## EXERCISE AIM:
Take the listing and print it in full, exactly as given.

-------- DATASET

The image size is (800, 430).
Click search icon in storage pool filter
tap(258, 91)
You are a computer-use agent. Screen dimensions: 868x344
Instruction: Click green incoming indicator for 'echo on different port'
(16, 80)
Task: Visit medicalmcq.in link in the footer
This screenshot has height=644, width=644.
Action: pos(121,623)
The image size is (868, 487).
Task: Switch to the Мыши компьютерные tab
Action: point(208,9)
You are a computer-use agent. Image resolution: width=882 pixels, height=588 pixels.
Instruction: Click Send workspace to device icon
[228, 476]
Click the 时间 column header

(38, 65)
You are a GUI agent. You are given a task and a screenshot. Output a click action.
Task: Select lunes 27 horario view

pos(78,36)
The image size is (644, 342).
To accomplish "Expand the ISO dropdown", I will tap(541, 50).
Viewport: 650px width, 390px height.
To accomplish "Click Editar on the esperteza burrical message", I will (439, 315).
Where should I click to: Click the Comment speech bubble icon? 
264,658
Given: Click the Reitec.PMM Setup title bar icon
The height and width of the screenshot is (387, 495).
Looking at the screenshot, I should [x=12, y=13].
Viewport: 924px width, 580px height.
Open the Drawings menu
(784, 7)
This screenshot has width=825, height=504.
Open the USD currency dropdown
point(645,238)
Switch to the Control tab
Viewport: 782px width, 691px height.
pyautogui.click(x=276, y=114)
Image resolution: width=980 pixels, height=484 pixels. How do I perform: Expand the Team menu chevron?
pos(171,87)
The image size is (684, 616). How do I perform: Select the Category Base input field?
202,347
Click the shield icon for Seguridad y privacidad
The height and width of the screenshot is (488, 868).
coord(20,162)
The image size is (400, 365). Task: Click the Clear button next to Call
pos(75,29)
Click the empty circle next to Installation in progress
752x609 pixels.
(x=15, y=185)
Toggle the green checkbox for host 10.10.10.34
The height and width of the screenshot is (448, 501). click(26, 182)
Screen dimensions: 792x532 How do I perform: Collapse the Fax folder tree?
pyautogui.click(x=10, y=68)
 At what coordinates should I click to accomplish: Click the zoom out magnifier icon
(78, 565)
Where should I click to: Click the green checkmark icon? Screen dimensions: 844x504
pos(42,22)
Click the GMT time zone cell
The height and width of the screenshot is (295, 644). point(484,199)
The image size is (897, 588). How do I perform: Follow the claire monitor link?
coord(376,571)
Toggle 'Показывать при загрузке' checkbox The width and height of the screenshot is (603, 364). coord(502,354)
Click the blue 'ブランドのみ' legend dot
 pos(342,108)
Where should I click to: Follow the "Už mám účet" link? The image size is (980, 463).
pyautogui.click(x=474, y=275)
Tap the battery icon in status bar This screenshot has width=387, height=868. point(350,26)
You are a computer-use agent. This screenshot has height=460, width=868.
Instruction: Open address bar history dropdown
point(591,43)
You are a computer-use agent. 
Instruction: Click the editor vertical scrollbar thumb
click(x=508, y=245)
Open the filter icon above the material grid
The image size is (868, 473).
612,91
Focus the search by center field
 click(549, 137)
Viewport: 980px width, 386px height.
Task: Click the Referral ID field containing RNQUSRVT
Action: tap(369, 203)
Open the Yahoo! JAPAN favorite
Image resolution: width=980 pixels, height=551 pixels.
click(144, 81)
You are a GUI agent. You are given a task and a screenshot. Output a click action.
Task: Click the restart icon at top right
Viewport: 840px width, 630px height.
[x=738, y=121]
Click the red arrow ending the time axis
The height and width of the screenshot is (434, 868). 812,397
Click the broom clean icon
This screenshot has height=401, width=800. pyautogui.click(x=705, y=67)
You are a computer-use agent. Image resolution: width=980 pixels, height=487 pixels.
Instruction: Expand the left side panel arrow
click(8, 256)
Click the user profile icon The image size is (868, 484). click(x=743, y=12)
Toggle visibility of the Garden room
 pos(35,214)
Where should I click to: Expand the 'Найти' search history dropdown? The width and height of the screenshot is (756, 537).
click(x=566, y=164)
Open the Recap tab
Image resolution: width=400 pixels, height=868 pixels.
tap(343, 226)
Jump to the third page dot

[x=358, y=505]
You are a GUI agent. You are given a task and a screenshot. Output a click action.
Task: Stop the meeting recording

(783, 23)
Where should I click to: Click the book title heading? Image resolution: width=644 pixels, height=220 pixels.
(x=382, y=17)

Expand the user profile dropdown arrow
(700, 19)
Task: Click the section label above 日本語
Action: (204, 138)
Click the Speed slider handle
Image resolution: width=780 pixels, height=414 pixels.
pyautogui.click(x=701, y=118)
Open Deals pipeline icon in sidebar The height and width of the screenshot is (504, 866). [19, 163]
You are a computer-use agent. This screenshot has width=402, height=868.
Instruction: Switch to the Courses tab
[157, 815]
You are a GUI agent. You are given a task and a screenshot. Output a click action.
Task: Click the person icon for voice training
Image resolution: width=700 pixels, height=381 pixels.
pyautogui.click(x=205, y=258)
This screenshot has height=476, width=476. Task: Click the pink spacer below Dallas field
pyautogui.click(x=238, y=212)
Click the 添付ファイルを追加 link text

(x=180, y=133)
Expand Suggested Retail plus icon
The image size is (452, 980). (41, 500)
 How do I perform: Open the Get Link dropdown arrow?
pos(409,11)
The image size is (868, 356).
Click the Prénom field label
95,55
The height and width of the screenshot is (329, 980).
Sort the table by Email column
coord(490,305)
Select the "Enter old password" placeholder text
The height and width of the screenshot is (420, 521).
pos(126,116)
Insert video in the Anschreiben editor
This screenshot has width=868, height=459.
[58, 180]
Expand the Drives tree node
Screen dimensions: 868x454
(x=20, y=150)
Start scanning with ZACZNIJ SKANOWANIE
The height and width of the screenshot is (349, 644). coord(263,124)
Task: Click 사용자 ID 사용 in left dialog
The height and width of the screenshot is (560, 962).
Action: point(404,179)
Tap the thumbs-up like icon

----------------

## SOLUTION TO THIS TASK:
The image size is (800, 430).
Click search icon in storage pool filter
tap(258, 91)
You are a computer-use agent. Screen dimensions: 868x344
Instruction: Click green incoming indicator for 'echo on different port'
(16, 80)
Task: Visit medicalmcq.in link in the footer
This screenshot has height=644, width=644.
Action: pos(121,623)
The image size is (868, 487).
Task: Switch to the Мыши компьютерные tab
Action: point(208,9)
You are a computer-use agent. Image resolution: width=882 pixels, height=588 pixels.
Instruction: Click Send workspace to device icon
[228, 476]
Click the 时间 column header

(38, 65)
You are a GUI agent. You are given a task and a screenshot. Output a click action.
Task: Select lunes 27 horario view

pos(78,36)
The image size is (644, 342).
To accomplish "Expand the ISO dropdown", I will tap(541, 50).
Viewport: 650px width, 390px height.
To accomplish "Click Editar on the esperteza burrical message", I will (439, 315).
Where should I click to: Click the Comment speech bubble icon? 
264,658
Given: Click the Reitec.PMM Setup title bar icon
The height and width of the screenshot is (387, 495).
Looking at the screenshot, I should [x=12, y=13].
Viewport: 924px width, 580px height.
Open the Drawings menu
(784, 7)
This screenshot has width=825, height=504.
Open the USD currency dropdown
point(645,238)
Switch to the Control tab
Viewport: 782px width, 691px height.
pyautogui.click(x=276, y=114)
Image resolution: width=980 pixels, height=484 pixels. How do I perform: Expand the Team menu chevron?
pos(171,87)
The image size is (684, 616). How do I perform: Select the Category Base input field?
202,347
Click the shield icon for Seguridad y privacidad
The height and width of the screenshot is (488, 868).
coord(20,162)
The image size is (400, 365). Task: Click the Clear button next to Call
pos(75,29)
Click the empty circle next to Installation in progress
752x609 pixels.
(x=15, y=185)
Toggle the green checkbox for host 10.10.10.34
The height and width of the screenshot is (448, 501). click(26, 182)
Screen dimensions: 792x532 How do I perform: Collapse the Fax folder tree?
pyautogui.click(x=10, y=68)
 At what coordinates should I click to accomplish: Click the zoom out magnifier icon
(78, 565)
Where should I click to: Click the green checkmark icon? Screen dimensions: 844x504
pos(42,22)
Click the GMT time zone cell
The height and width of the screenshot is (295, 644). point(484,199)
The image size is (897, 588). How do I perform: Follow the claire monitor link?
coord(376,571)
Toggle 'Показывать при загрузке' checkbox The width and height of the screenshot is (603, 364). coord(502,354)
Click the blue 'ブランドのみ' legend dot
 pos(342,108)
Where should I click to: Follow the "Už mám účet" link? The image size is (980, 463).
pyautogui.click(x=474, y=275)
Tap the battery icon in status bar This screenshot has width=387, height=868. point(350,26)
You are a computer-use agent. This screenshot has height=460, width=868.
Instruction: Open address bar history dropdown
point(591,43)
You are a computer-use agent. 
Instruction: Click the editor vertical scrollbar thumb
click(x=508, y=245)
Open the filter icon above the material grid
The image size is (868, 473).
612,91
Focus the search by center field
 click(549, 137)
Viewport: 980px width, 386px height.
Task: Click the Referral ID field containing RNQUSRVT
Action: tap(369, 203)
Open the Yahoo! JAPAN favorite
Image resolution: width=980 pixels, height=551 pixels.
click(144, 81)
You are a GUI agent. You are given a task and a screenshot. Output a click action.
Task: Click the restart icon at top right
Viewport: 840px width, 630px height.
[x=738, y=121]
Click the red arrow ending the time axis
The height and width of the screenshot is (434, 868). 812,397
Click the broom clean icon
This screenshot has height=401, width=800. pyautogui.click(x=705, y=67)
You are a computer-use agent. Image resolution: width=980 pixels, height=487 pixels.
Instruction: Expand the left side panel arrow
click(8, 256)
Click the user profile icon The image size is (868, 484). click(x=743, y=12)
Toggle visibility of the Garden room
 pos(35,214)
Where should I click to: Expand the 'Найти' search history dropdown? The width and height of the screenshot is (756, 537).
click(x=566, y=164)
Open the Recap tab
Image resolution: width=400 pixels, height=868 pixels.
tap(343, 226)
Jump to the third page dot

[x=358, y=505]
You are a GUI agent. You are given a task and a screenshot. Output a click action.
Task: Stop the meeting recording

(783, 23)
Where should I click to: Click the book title heading? Image resolution: width=644 pixels, height=220 pixels.
(x=382, y=17)

Expand the user profile dropdown arrow
(700, 19)
Task: Click the section label above 日本語
Action: (204, 138)
Click the Speed slider handle
Image resolution: width=780 pixels, height=414 pixels.
pyautogui.click(x=701, y=118)
Open Deals pipeline icon in sidebar The height and width of the screenshot is (504, 866). [19, 163]
You are a computer-use agent. This screenshot has width=402, height=868.
Instruction: Switch to the Courses tab
[157, 815]
You are a GUI agent. You are given a task and a screenshot. Output a click action.
Task: Click the person icon for voice training
Image resolution: width=700 pixels, height=381 pixels.
pyautogui.click(x=205, y=258)
This screenshot has height=476, width=476. Task: Click the pink spacer below Dallas field
pyautogui.click(x=238, y=212)
Click the 添付ファイルを追加 link text

(x=180, y=133)
Expand Suggested Retail plus icon
The image size is (452, 980). (41, 500)
 How do I perform: Open the Get Link dropdown arrow?
pos(409,11)
The image size is (868, 356).
Click the Prénom field label
95,55
The height and width of the screenshot is (329, 980).
Sort the table by Email column
coord(490,305)
Select the "Enter old password" placeholder text
The height and width of the screenshot is (420, 521).
pos(126,116)
Insert video in the Anschreiben editor
This screenshot has width=868, height=459.
[58, 180]
Expand the Drives tree node
Screen dimensions: 868x454
(x=20, y=150)
Start scanning with ZACZNIJ SKANOWANIE
The height and width of the screenshot is (349, 644). coord(263,124)
Task: Click 사용자 ID 사용 in left dialog
The height and width of the screenshot is (560, 962).
Action: point(404,179)
Tap the thumbs-up like icon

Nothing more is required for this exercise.